As you have learned, functions and control sequences can be daunting but powerful. There is still more to learn beyond the scope of this lab, but what you have learned today will provide you wish the basis to work with R programming in a robust way. When you are thinking about strategies for creating your own functions, it can be useful to examine the code that builds the common functions you use on a daily basis in R. For an example, lets examine the code underlying the linear regression function lm()…

`lm`

```
## function (formula, data, subset, weights, na.action, method = "qr",
## model = TRUE, x = FALSE, y = FALSE, qr = TRUE, singular.ok = TRUE,
## contrasts = NULL, offset, ...)
## {
## ret.x <- x
## ret.y <- y
## cl <- match.call()
## mf <- match.call(expand.dots = FALSE)
## m <- match(c("formula", "data", "subset", "weights", "na.action",
## "offset"), names(mf), 0L)
## mf <- mf[c(1L, m)]
## mf$drop.unused.levels <- TRUE
## mf[[1L]] <- quote(stats::model.frame)
## mf <- eval(mf, parent.frame())
## if (method == "model.frame")
## return(mf)
## else if (method != "qr")
## warning(gettextf("method = '%s' is not supported. Using 'qr'",
## method), domain = NA)
## mt <- attr(mf, "terms")
## y <- model.response(mf, "numeric")
## w <- as.vector(model.weights(mf))
## if (!is.null(w) && !is.numeric(w))
## stop("'weights' must be a numeric vector")
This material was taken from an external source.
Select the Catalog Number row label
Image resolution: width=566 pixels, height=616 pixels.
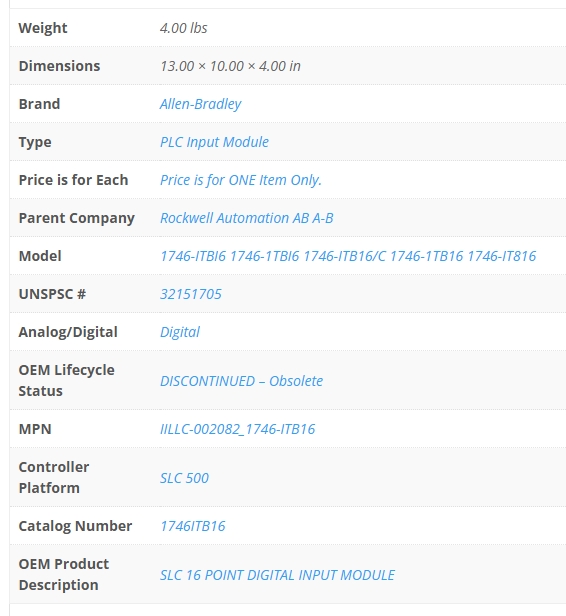pos(75,526)
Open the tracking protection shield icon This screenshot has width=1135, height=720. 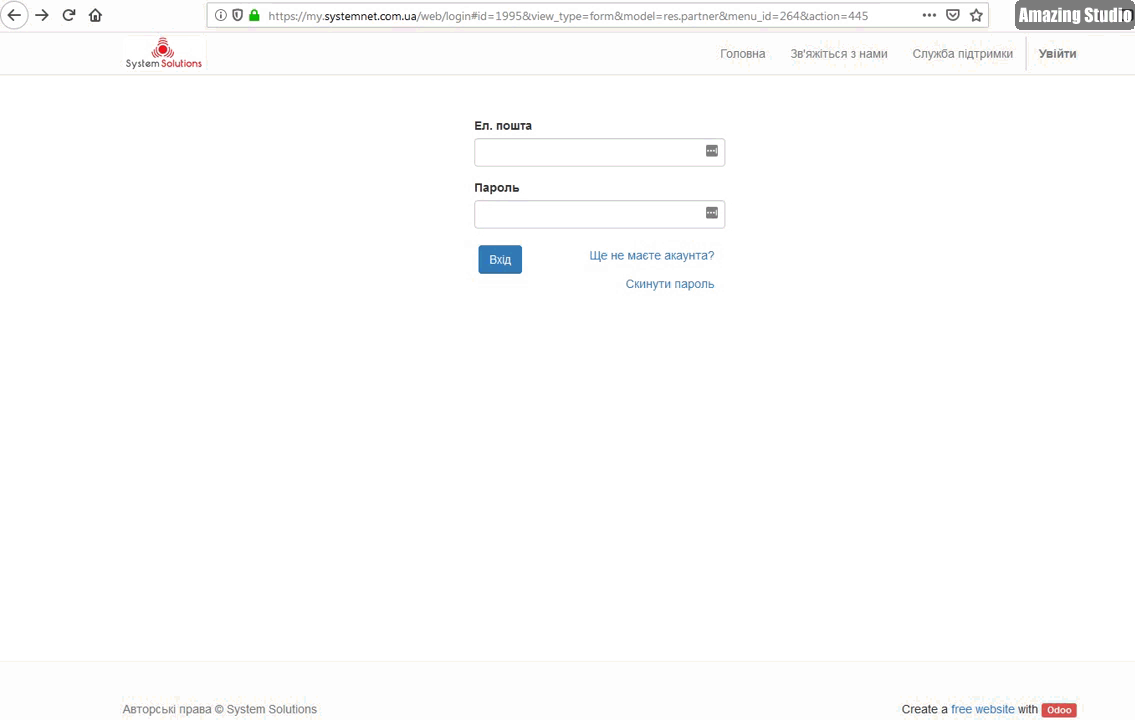[x=236, y=15]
## offset <- as.vector(model.offset(mf))
## if (!is.null(offset)) {
## if (length(offset) != NROW(y))
## stop(gettextf("number of offsets is %d, should equal %d (number of observations)",
## length(offset), NROW(y)), domain = NA)
## }
## if (is.empty.model(mt)) {
## x <- NULL
## z <- list(coefficients = if (is.matrix(y)) matrix(, 0,
## 3) else numeric(), residuals = y, fitted.values = 0 *
## y, weights = w, rank = 0L, df.residual = if (!is.null(w)) sum(w !=
## 0) else if (is.matrix(y)) nrow(y) else length(y))
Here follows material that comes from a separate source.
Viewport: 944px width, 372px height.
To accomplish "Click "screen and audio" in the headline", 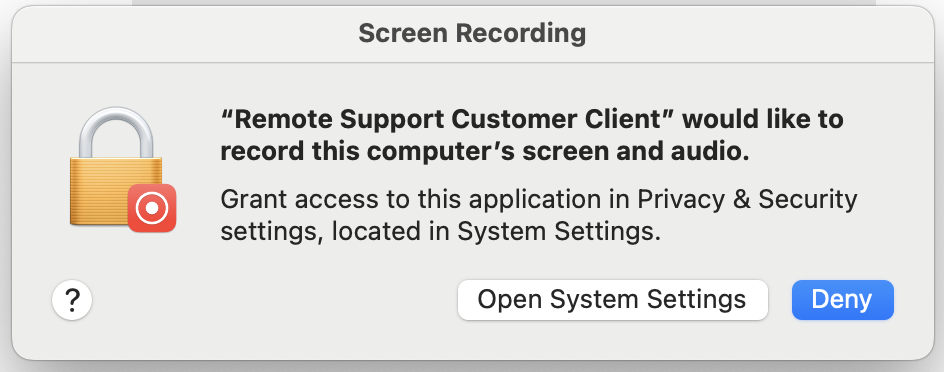I will tap(635, 152).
## if (!is.null(offset)) {
## z$fitted.values <- offset
## z$residuals <- y - offset
## }
## }
## else {
## x <- model.matrix(mt, mf, contrasts)
## z <- if (is.null(w))
## lm.fit(x, y, offset = offset, singular.ok = singular.ok,
## ...)
## else lm.wfit(x, y, w, offset = offset, singular.ok = singular.ok,
## ...)
## }
## class(z) <- c(if (is.matrix(y)) "mlm", "lm")
## z$na.action <- attr(mf, "na.action")
## z$offset <- offset
## z$contrasts <- attr(x, "contrasts")
## z$xlevels <- .getXlevels(mt, mf)
## z$call <- cl
## z$terms <- mt
## if (model)
## z$model <- mf
## if (ret.x)
## z$x <- x
## if (ret.y)
## z$y <- y
## if (!qr)
## z$qr <- NULL
## z
## }
## <bytecode: 0x00000000133a0be8>
## <environment: namespace:stats>
```

Pretty daunting, but some of the code concepts you observe in the lm function code should be a bit more familiar now. Whenever you want to examine the inner workings of a function that you use, simply type the name of the function without () brackets into the command line.